After leaving the train station you head south along the river toward North Stoke. Here you turn east and follow country lanes to Camp Hill and The Burgh.
The route then turns north to Downs Farm before heading into the village. It's very picturesque with several thatched houses and the 12th-century Amberley Castle. There's also the splendid Amberley Museum & Heritage Centre. Here you will find a 36-acre open-air museum, dedicated to the industrial heritage of South East England and with a special interest in aspects of the history of communications and transport. It's located next to the train station so you can pay a visit at the start or end of the walk.

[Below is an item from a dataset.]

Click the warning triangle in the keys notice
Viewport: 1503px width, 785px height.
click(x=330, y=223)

To extend your walking in the area head north from the village and visit the lovely Amberley Wild Brooks Nature Reserve.
You could also head east along the South Downs Way and climb to Rackham Hill and Kithurst Hill. If you head west you can visit Eartham Woods and explore the expansive Slindon Estate. Here you'll find miles of footpaths and bridleways to follow through the 1400 hectare estate.

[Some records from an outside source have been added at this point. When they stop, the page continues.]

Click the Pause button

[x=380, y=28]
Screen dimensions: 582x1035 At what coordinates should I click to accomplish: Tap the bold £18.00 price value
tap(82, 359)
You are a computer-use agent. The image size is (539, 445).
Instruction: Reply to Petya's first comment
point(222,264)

There's also the Amberley to Arundel Walk which takes you along a lovely waterside footpath next to the River Arun. View Full Details>>
|Bignor Hill||7 miles (11.2 km)||This walk or cycle climbs to Bignor Hill from the village of Amberley in West Sussex. It's a moderate climb of about 3.5 miles, following the South Downs Way for the duration of the route. It's a good path which is also suitable for cycling. If you prefer a shorter walk then you could park at the car park just half a mile west of the hill, and start your climb from there.|
This route starts off from Amberley train station, following a section of the River Arun out of the village. The waymarked path then heads west, past Coombe Wood before skirting the northern edge of Houghton Forest. You then climb past Bury Hill and Westburton Hill before arriving at the Bignor Hill summit. At over 700ft the hill commands wonderful views over the South Downs to the coast.

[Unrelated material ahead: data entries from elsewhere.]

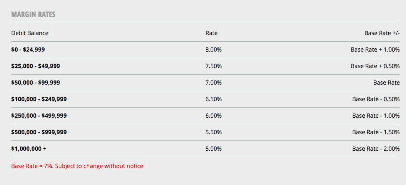Click the 8.00% rate value
This screenshot has width=406, height=185.
[x=214, y=50]
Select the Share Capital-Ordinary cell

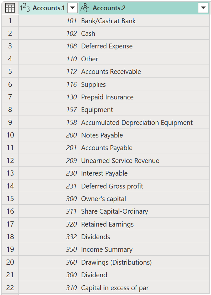[144, 211]
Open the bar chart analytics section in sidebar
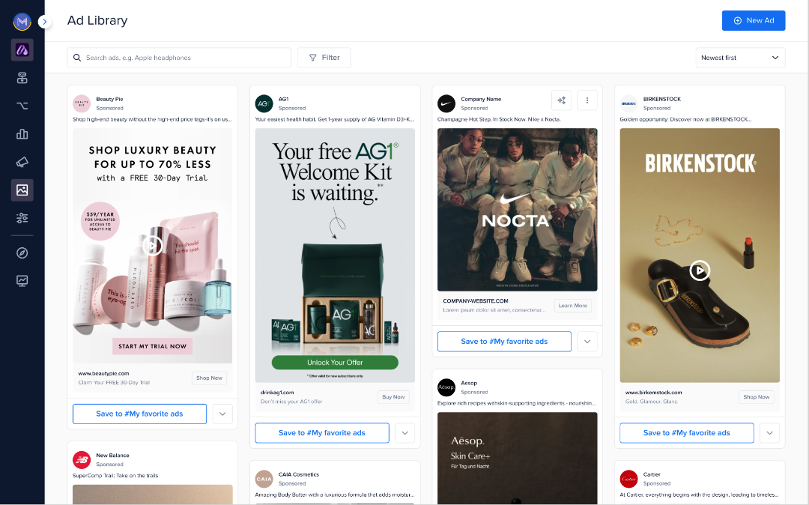The width and height of the screenshot is (809, 505). (x=22, y=134)
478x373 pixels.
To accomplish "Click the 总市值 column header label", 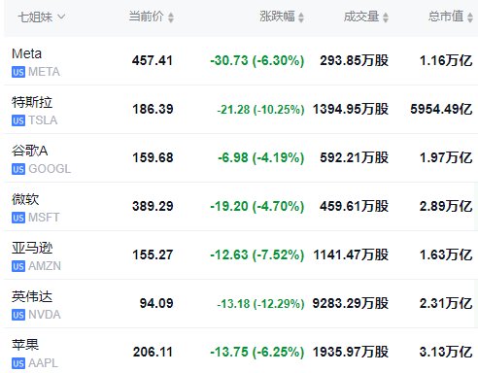I will tap(446, 17).
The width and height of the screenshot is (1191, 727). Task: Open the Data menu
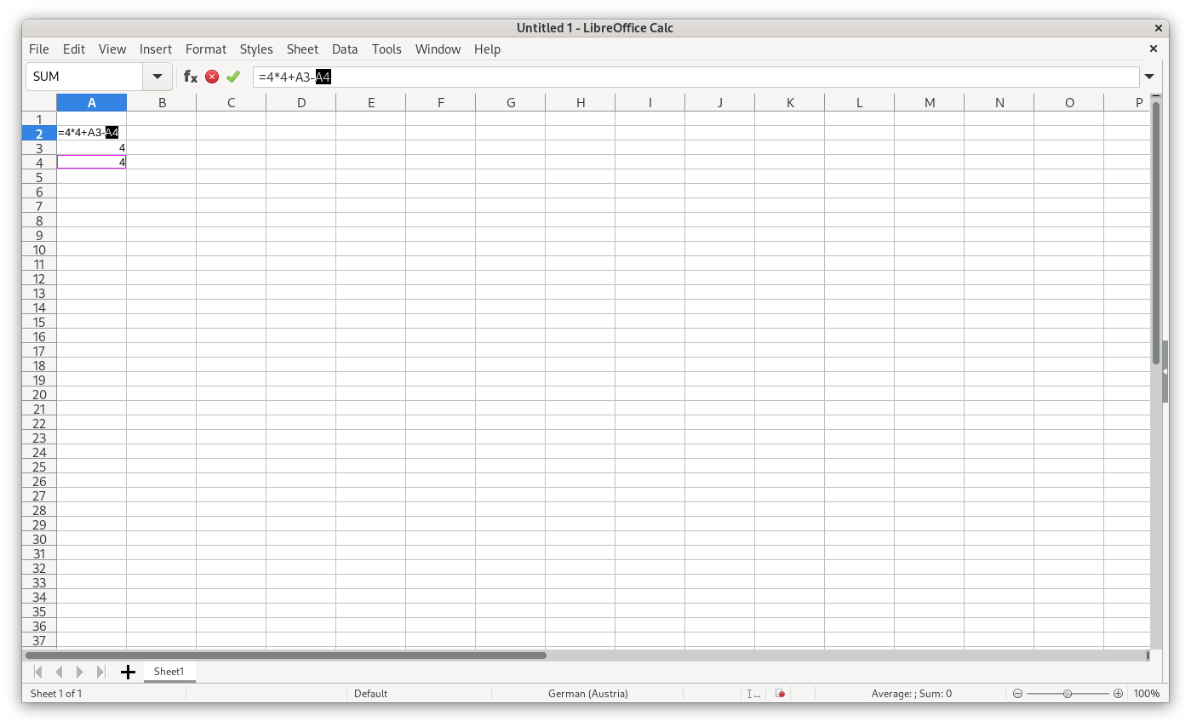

To extend the walk you could follow the Monarch's Way south west along the Stane Street Roman Road to visit Eartham Woods. To turn it into a circular route you could head south east into Houghton Forest and return on the woodland trails to the village.
You could also explore the countryside around the village on our Amberley Circular Walk. View Full Details>>
|Chanctonbury Ring||4 miles (6 km)||Climb to this early Iron Age hill fort on the South Downs and enjoy wonderful views over the surrounding countryside and coast. The hill is also an important area for flora and fauna, including the protected Great Crested Newt which can be found in the dew pond on the hill.|
Chanctonbury hill stands at a height of 238 metres (781 ft) a few miles north of the coastal town of Worthing. You can start this circular walk from the car park on Washington Bostal, just off the A24. From here you pick up the South Downs Way and follow it east to the hill. After exploring the fort and taking in the views you descend to Chalkpit Wood where you follow the Wiston Bostal track towards Chanctonbury Ring Rd. Here you turn west and follow a bridleway through woodland passing Owlscroft Barn and Combe Holt, before returning to the car park.
A shorter alternative route is to start from the car park on Chanctonbury Ring Road and climb to the hill fort from there.
If you would like to extend your walk then we recommend you head south from the hill to the nearby Cissbury Ring. The historic site can be reached by following a bridleway south from Chalkpit Wood for about 2 miles. It is the second largest hill fort in England, dating back to around 250 BC.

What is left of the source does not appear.